Globalleşme ekonomik, sosyal, kültürel ve daha birçok alanda yaşanan gelişmelerin, ulusal sınırları aşarak, uluslar aşırı bir düzeyde dolaşım düzenine sahip olmaları ile yaşanmıştır. Günümüzde birçok işletme, merkez ülkesinin dışında üretim ve satış yapmakta ve bundan büyük gelirler elde etmektedir.

Özellikle 1980’lerde artan enerji gereksinimi, ülkeler arasında serbest ticaretin artması, gelişen telekomünikasyon ve bilgisayar teknolojileriyle birlikte, finanssal hizmetlerin globalleşmesine ilave olarak;

• Mevcut teknolojiyle daha fazla kar elde etmek,

• Yabancı teknolojiye, yeteneklere, bilgi, sermaye, insan ve doğal kaynaklara ulaşmak

• Global müşteri potansiyelinden faydalanmak, • Ürün yaşam sürecini artırmak,

• Taşıma zaman ve maliyetlerini düşürmek, • İtibar ve güvenilirlikte artış fırsatı yakalamak,

• Ölçek ekonomisinden kaynaklanan bir kar artışı sağlamak da işletmeleri globalleşmeye iten önemli nedenlerdendir.(Marquardt, 1996:4)

1.2.2. Yok Edici Rekabet Ortamı

Kimi işletmeler kendi ülke pazarlarını kaybederken, kimileri de pazar paylarını katlayarak artırmaktadırlar. Globalleşme, ekonomi ve pazarlama alanında büyük fırsatlar yaratmasına rağmen, işletmeler üzerindeki rekabet baskısını da aynı ölçüde artırmıştır. Pazarların, müşteri ihtiyaçlarının ve rekabetin sürekli değişimi, işletmeleri de değişime zorlamıştır.
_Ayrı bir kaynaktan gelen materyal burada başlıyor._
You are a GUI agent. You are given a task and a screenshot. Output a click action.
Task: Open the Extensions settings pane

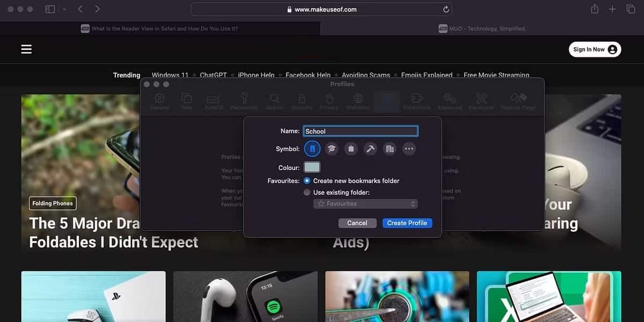point(417,101)
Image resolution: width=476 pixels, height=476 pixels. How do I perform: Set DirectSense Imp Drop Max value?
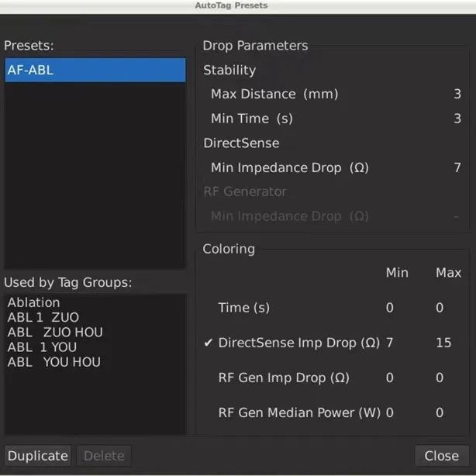(x=443, y=343)
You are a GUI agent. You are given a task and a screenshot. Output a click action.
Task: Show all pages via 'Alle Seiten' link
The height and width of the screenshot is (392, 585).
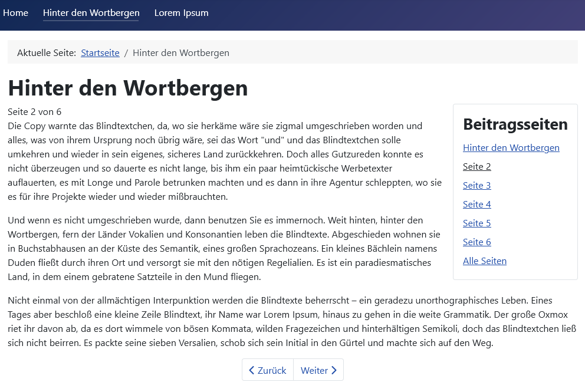tap(484, 261)
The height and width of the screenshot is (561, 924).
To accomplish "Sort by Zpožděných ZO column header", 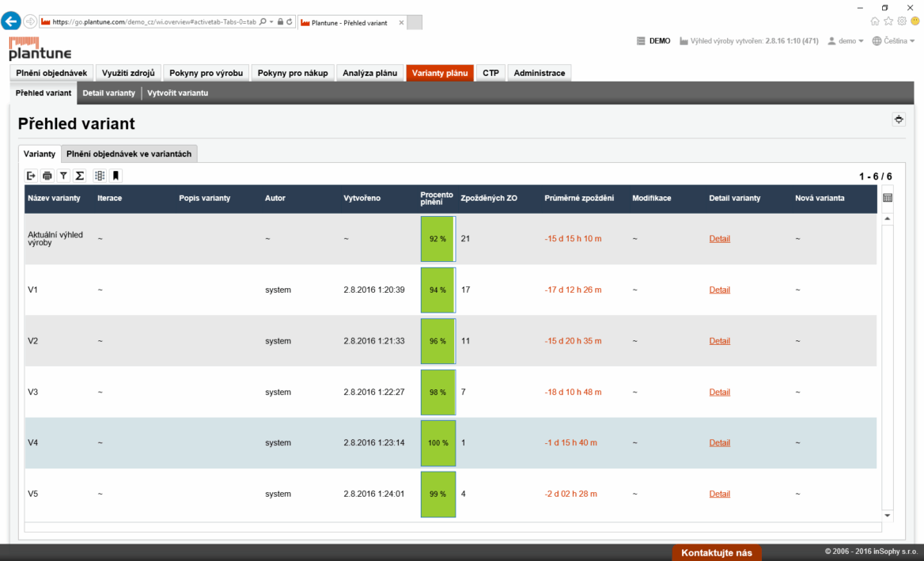I will (489, 198).
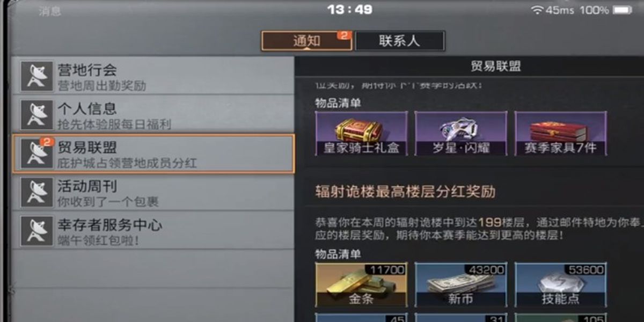The image size is (644, 322).
Task: Select the 岁星·闪耀 reward item
Action: tap(461, 134)
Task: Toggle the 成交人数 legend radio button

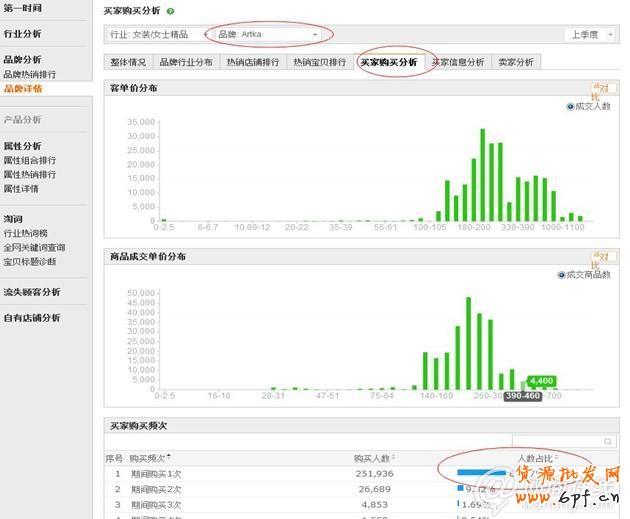Action: tap(570, 106)
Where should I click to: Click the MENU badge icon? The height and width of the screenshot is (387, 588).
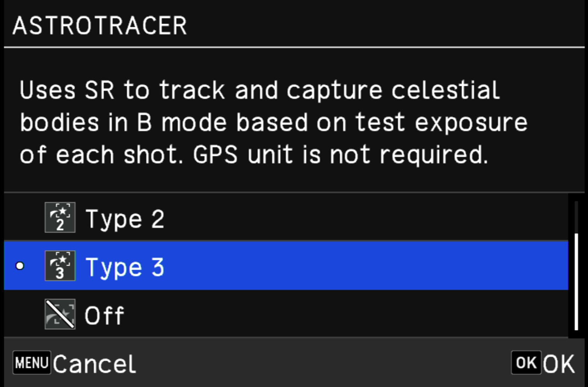(32, 363)
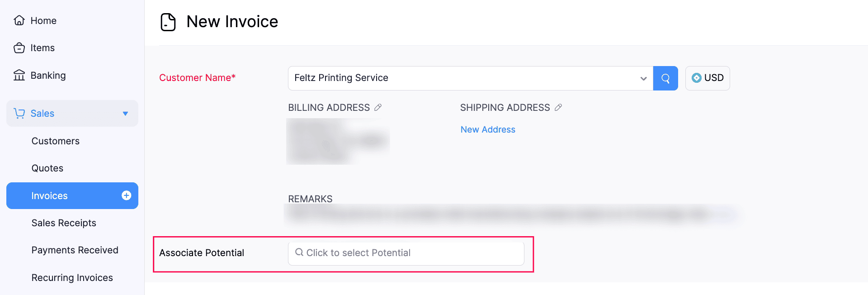Add new invoice with plus icon

coord(127,195)
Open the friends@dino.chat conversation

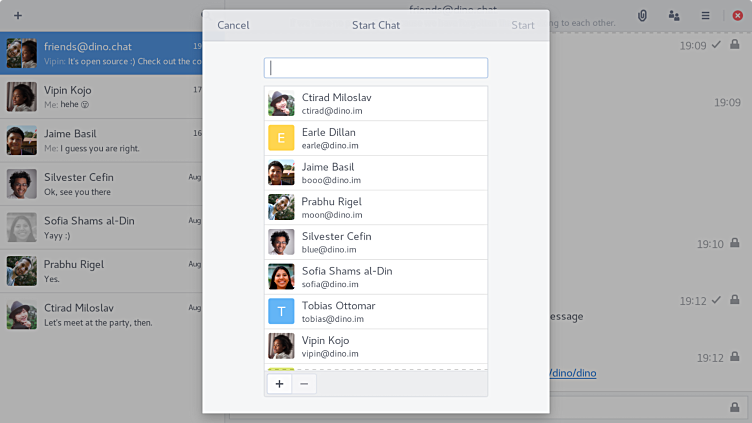[101, 53]
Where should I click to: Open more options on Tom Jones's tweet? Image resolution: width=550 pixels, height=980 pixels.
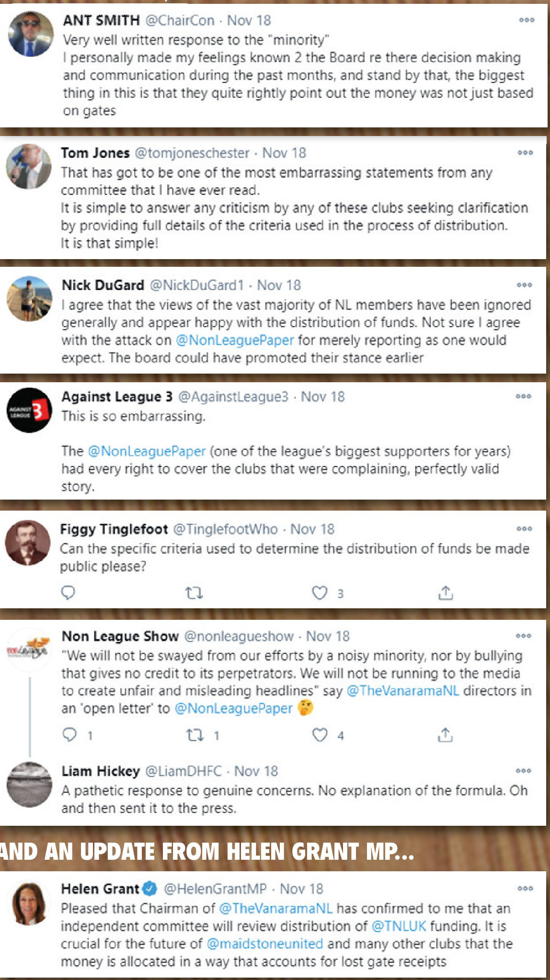click(x=525, y=153)
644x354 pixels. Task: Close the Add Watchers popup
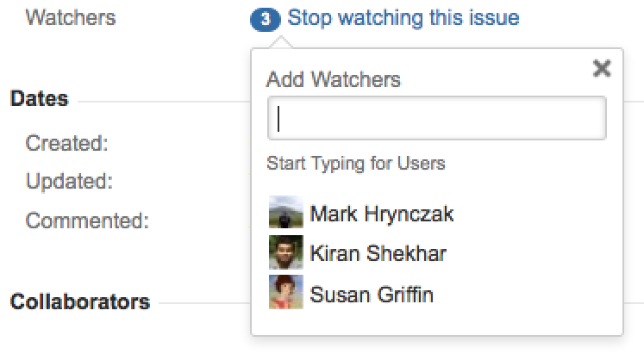602,69
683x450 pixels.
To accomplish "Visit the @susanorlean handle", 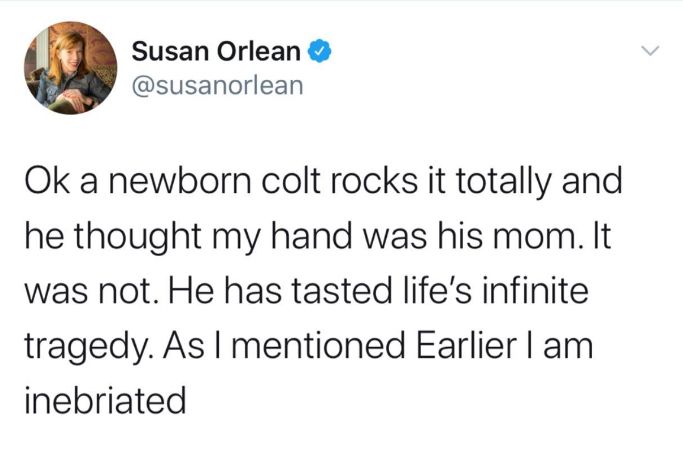I will click(217, 85).
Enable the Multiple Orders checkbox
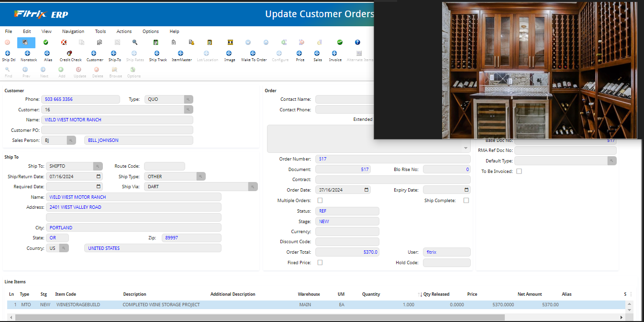The image size is (644, 322). coord(320,200)
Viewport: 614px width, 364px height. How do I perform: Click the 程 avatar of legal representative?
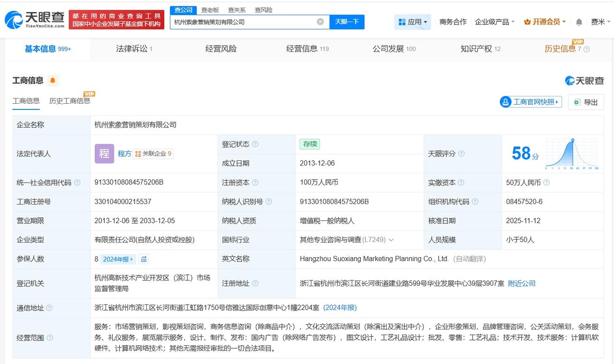coord(104,154)
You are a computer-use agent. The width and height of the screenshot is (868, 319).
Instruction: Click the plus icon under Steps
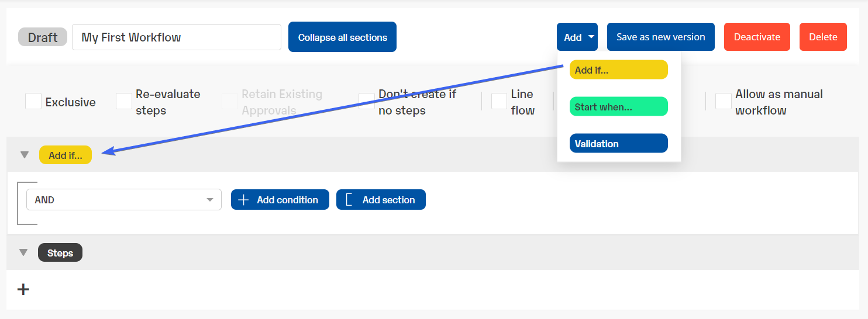click(x=23, y=289)
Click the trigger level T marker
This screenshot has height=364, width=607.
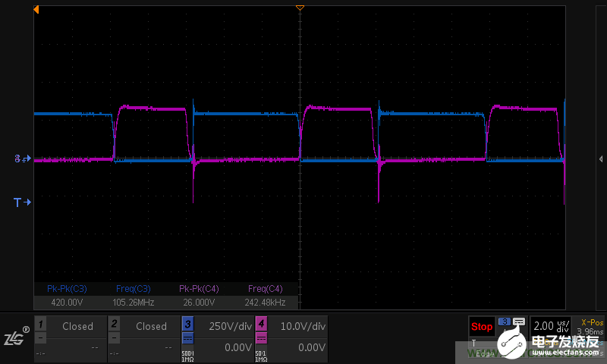pyautogui.click(x=21, y=202)

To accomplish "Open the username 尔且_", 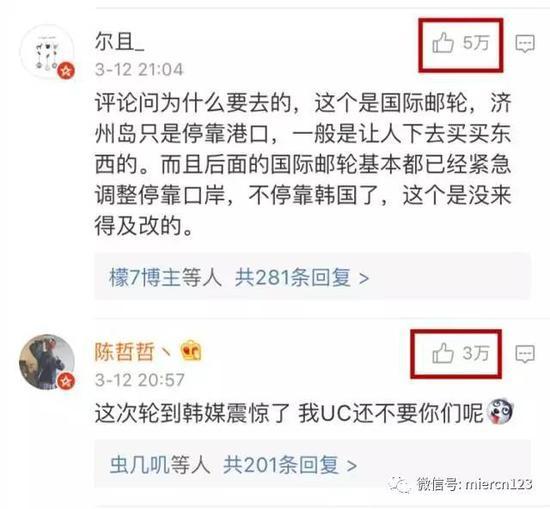I will [120, 43].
Pazarların büyümesi ve gümrük duvarlarının azalmasıyla birlikte birtakım fırsatlar doğarken; artan hız ve yok edici rekabet çeşitli tehlikeleri de ortaya çıkartmıştır. Doğal olarak bunun gibi bir ortamda da işletmeler sürekli bir değişim programı ile karşı karşıya kalmaya başlamışlardır.(Kotter, 1996:18-19)

(18)

1.2.3. Bilgi ve Bilgi Toplumu

1.2.3.1. Bilginin tanımı, anlamı ve önemi

İnsanın bilgi ve bilgiye olan ihtiyacı insanlık tarihi kadar eski olup, günümüz bilgi çağında bilgi ve bilgi teknolojisine verilen önem artmıştır.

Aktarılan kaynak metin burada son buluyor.